El blog de Ana Pérez Cañamares - poeta

lunes, enero 29, 2007

Rock Springs

Empecé a leer el libro de Ford con muchas ganas. De Ford había leído una novela corta, Incendios, que me pareció magistral, la novela que yo hubiera querido escribir, la novela que yo estaba queriendo escribir. Luego leí El periodista deportivo, y me costó más, por su tono discursivo, por la antipatía hacia el personaje principal, por lo moroso e hinchado de las anécdotas que la componen. Después de esto, El día de la Independencia me dió pereza. Pero compré su libro de cuentos, porque seguía confiando en Ford cuando se mide en las distancias cortas (e intensas).
No quiero analizar el libro; no soy buena crítica. Francisco Ortiz, en su blog, lo comentó estupendamente. Sólo quiero contar que empecé a leerlo con curiosidad y con placer y acabé arrebatada por sus historias y sus personajes. Que en estas últimas semanas me he sentido personaje de uno de esos cuentos. Que esta sensación de que nadie, ninguno estamos a salvo, me deja sumida en el miedo y en la ternura. Que los finales de los cuentos de Ford son hermosos, tristes y conmovedores como rezos.

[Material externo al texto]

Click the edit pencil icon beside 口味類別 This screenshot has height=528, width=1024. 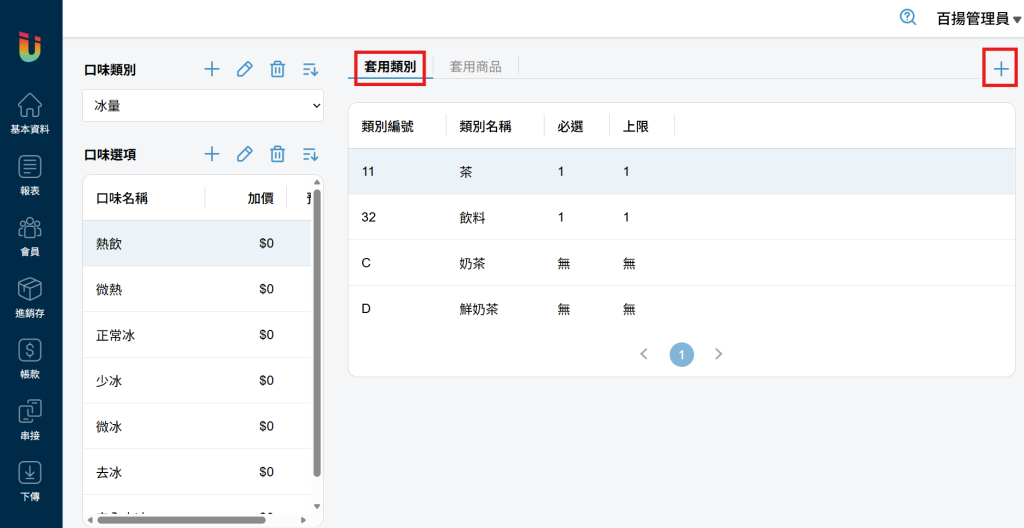click(x=244, y=69)
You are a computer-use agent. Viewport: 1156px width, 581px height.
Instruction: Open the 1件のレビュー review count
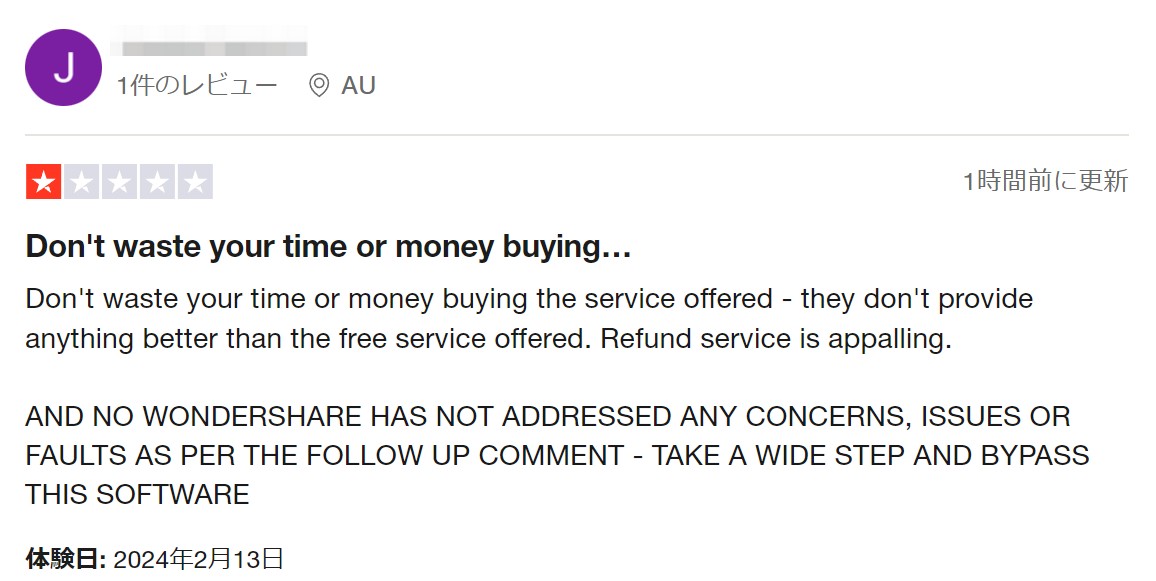197,86
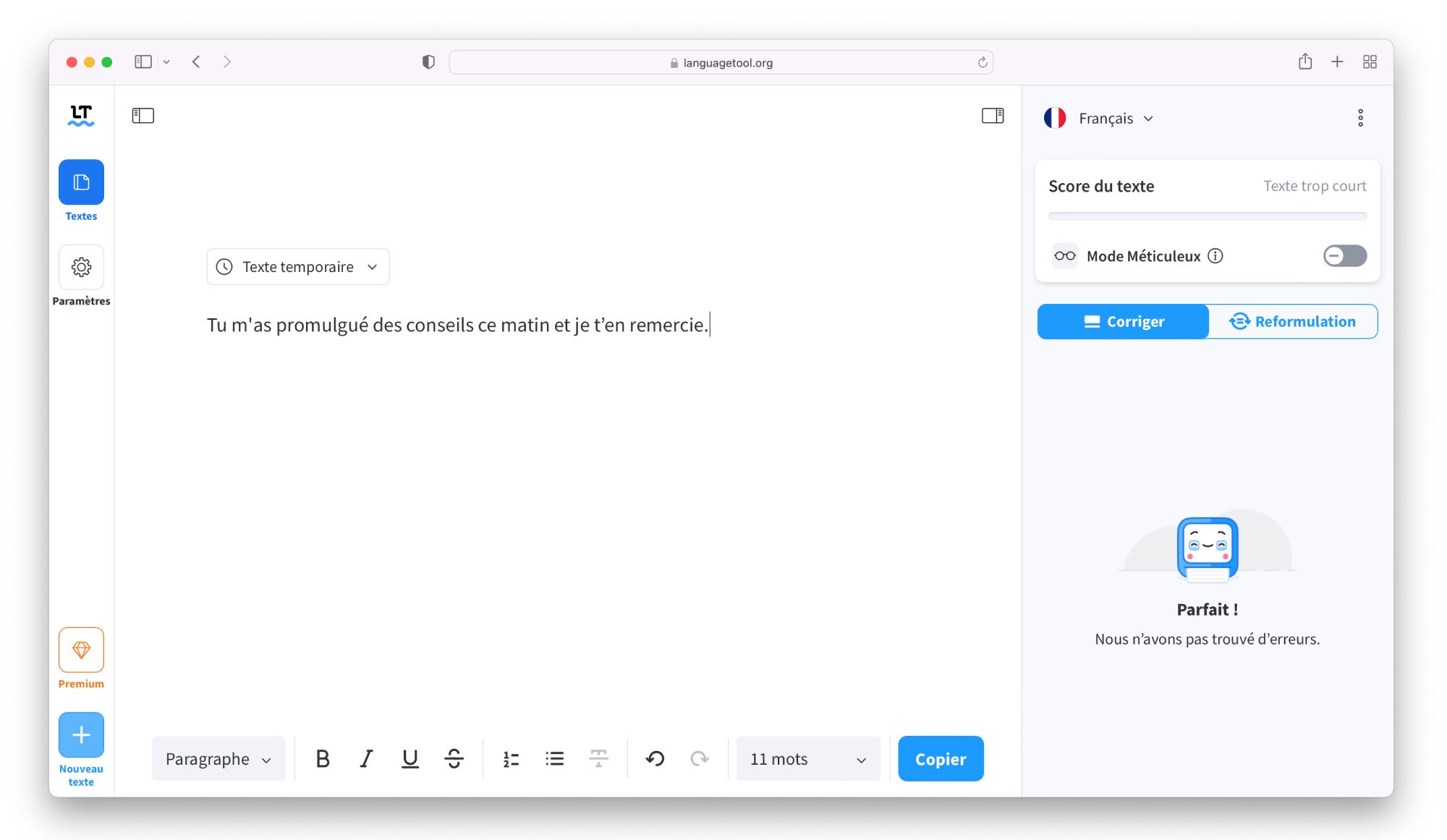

" Y yo sabía que estaba en lo cierto, aunque no quería volver a oír hablar de Bobby durante un tiempo. Él y yo éramos diferentes. Arlene y yo nada teníamos que ver con él. Pero yo ahora sabía cómo llega uno a ser un delincuente en este mundo, cómo lo pierde todo. De alguna manera, quién sabe por qué, tus decisiones un día dan un vuelco y pierdes tu dominio de las cosas. Y un día te despiertas y te encuentras en la situación en la que juraste que jamás te encontrarías, y ya no sabes qué es para ti lo más importante en este mundo. Y después de eso, todo ha acabado. Y yo no quería que a mí me sucediera; jamás pensé, de hecho, en la posibilidad de que llegara a sucederme. Sabía el significado del amor. El amor era no crear problemas, no ponerse en situación de crearlos. Era no dejar a una mujer porque se ha puesto el pensamiento en otra. Era no llegar nunca a estar donde se juró que nunca se estaría. Y no era vivir aislado, estar solo. Eso nunca. Nunca"
(De "Novios")

2 comentarios:

David González dijo...

Rock springs, es el único libro que merece la pena de Richard Ford. Sus novelas, en mi opinión, son un pestiño; ahora bien,este libro de relatos es una maravilla.
Abrazos, Ana, y encantado de que ya estés de vuelta.

Ana Pérez Cañamares dijo...

Gracias, David! Echaba de menos esto. Y tienes razón, para qué andarse con zarandajas, la palabra es pestiño.